◆ Selected passage:
== == ==
My 3 best friends in high school, 2 of whom were Muslim, started drinking sophomore year. I managed to turn down their offers and led a sober life, all the way up until I turned 21. Junior year of college, I just caved. I was sick of saying no.
I’m not going to lie and say that I didn’t enjoy it, because I did. But what I noticed was that, slowly, surely, other aspects of my faith started slipping away. I stopped hanging out with my Muslim friends. I was embarrassed to go to MSA stuff, mostly because I didn’t want anyone to recognize me as the drunk idiot from the night before. And I grew more and more away from Islam.
But thankfully, I was able to keep in my mind the difference between right and wrong. I knew I was in the wrong. And that admission did a lot for me.
So fast forward 9 years, July 15, 2012, I woke up from another night of drinking, and I just said that’s it. And I haven’t touched a drink since. Alhumdulillah, this week will be two years without a drink for me. I’ve started visiting the masjid regularly again. I’ve started praying regularly again. And I’m much more humble as a result, because I’ve realized that it could really happen to anybody. What is easy for one person is not necessarily easy for another.
The take away from this long story? Seriously, there’s better things to do with your time than drink. It can be fun, but it’s not real life. You live in a fantasy land where everything is fun when you’re drinking and everything is boring when you’re not. And if you realize that BEFORE you ever have a drink, you will be so much happier and healthier than your peers.
If you do drink, understand that you can start over. And the sooner you make a change, the happier you will be. Don’t waste 9 years of your life, countless experiences and friendships, for the sake of something that, if you truly believe, you’ll eventually let go of anyway. Life is too short.
== == ==
◆ Record excerpts:
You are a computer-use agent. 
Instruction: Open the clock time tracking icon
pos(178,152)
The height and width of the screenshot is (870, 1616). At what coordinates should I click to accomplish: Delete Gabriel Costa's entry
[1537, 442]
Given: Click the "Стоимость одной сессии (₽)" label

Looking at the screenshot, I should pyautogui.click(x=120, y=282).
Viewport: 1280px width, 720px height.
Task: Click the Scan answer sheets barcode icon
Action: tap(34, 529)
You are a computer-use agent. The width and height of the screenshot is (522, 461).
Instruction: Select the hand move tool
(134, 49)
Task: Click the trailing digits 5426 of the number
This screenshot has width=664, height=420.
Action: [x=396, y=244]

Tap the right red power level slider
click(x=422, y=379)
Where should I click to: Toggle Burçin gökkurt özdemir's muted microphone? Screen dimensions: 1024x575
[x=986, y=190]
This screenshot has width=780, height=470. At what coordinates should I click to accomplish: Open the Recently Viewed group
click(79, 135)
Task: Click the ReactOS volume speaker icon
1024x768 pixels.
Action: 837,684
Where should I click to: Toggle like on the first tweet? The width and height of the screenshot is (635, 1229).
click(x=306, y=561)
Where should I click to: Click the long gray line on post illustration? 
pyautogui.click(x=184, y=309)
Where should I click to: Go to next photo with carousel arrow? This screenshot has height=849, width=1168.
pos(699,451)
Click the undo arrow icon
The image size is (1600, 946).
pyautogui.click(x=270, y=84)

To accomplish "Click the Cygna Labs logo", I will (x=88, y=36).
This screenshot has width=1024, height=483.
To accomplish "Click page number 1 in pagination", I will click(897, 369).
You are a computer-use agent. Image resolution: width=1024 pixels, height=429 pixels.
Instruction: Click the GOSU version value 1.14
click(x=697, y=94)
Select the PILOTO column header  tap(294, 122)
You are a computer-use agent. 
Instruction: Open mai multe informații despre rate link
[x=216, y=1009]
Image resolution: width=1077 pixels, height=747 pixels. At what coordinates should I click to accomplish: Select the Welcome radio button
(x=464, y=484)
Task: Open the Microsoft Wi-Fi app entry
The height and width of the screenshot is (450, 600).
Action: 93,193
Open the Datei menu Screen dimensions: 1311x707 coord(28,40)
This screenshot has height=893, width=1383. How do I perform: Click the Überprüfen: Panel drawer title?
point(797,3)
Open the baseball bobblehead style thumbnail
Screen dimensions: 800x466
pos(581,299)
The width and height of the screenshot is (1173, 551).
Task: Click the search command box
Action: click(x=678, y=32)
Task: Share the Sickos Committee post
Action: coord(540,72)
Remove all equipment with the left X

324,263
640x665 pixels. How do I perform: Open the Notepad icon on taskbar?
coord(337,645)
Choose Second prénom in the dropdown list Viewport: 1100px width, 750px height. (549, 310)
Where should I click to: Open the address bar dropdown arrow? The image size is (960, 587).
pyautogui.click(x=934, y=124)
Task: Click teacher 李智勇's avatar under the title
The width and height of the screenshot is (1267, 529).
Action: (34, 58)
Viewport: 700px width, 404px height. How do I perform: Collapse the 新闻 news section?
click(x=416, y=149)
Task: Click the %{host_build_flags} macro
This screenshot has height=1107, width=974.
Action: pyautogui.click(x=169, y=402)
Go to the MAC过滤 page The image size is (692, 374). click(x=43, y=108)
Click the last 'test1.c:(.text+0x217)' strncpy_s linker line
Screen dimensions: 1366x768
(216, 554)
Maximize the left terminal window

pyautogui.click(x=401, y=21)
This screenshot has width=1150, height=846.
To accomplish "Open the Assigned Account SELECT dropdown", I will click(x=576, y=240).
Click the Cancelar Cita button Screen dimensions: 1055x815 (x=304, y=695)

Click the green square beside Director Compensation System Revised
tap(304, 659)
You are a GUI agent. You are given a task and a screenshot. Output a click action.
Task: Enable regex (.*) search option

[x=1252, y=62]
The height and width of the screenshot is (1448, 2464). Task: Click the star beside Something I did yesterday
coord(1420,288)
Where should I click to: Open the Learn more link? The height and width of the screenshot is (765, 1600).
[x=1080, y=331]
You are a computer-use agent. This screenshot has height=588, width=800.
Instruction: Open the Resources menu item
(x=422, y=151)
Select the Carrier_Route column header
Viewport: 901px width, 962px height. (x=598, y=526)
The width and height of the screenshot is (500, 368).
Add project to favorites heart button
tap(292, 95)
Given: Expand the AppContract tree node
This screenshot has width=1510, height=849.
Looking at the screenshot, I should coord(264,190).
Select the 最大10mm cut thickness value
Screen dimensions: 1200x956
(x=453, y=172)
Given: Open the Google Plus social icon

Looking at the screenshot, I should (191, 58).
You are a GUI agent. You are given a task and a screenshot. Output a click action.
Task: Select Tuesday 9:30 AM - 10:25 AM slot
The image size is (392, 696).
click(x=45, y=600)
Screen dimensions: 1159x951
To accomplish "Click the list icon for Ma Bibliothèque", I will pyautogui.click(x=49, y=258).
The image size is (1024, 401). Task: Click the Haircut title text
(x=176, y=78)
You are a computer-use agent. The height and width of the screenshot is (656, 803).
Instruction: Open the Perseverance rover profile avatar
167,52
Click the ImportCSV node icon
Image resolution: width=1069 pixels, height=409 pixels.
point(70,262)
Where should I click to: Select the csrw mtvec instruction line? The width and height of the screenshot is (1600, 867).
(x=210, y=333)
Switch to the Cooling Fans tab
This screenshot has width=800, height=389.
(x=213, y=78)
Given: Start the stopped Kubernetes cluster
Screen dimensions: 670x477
== == ==
◆ Exercise tasks:
1. In the account about quitting drinking, on what date did the writer wake up and decide to stop drinking?
2. Continue the account about quitting drinking from the point where it stops.
The rows have nothing to do with the account about quitting drinking.

◆ Answers by item number:
1. July 15, 2012.

2.
So again, thank you so much for sharing your story, and I hope you don’t mind me sharing mine. We need more honesty in our community today. Too many people are afraid of judgement to share the difficult things they go through, and they end up thinking they are alone, when they really are not.
I know this was written a while ago but I just felt like posting a comment anyways.
I felt really conflicted when I read this article and some of the comments that followed.
On the one hand, I think it is a good thing to share experiences when one struggles with faith and religious obligations and prohibitions. As a community we need to be able to talk about this openly. I can see in my family how burying our heads in the sand encouraged some of our relatives to go off the deep-end into apostasy and the rejection of God altogether.
At the same time, I don’t think it is a good idea to legitimize this type of behavior. I have lived in different muslim and non-muslim countries, I have lived the whole college experience and enjoyed it pretty well. I have absolutely been in situations when I was among a group of friends who drank. With that said, I think the one thing to do when you find yourself so tempted is to just leave.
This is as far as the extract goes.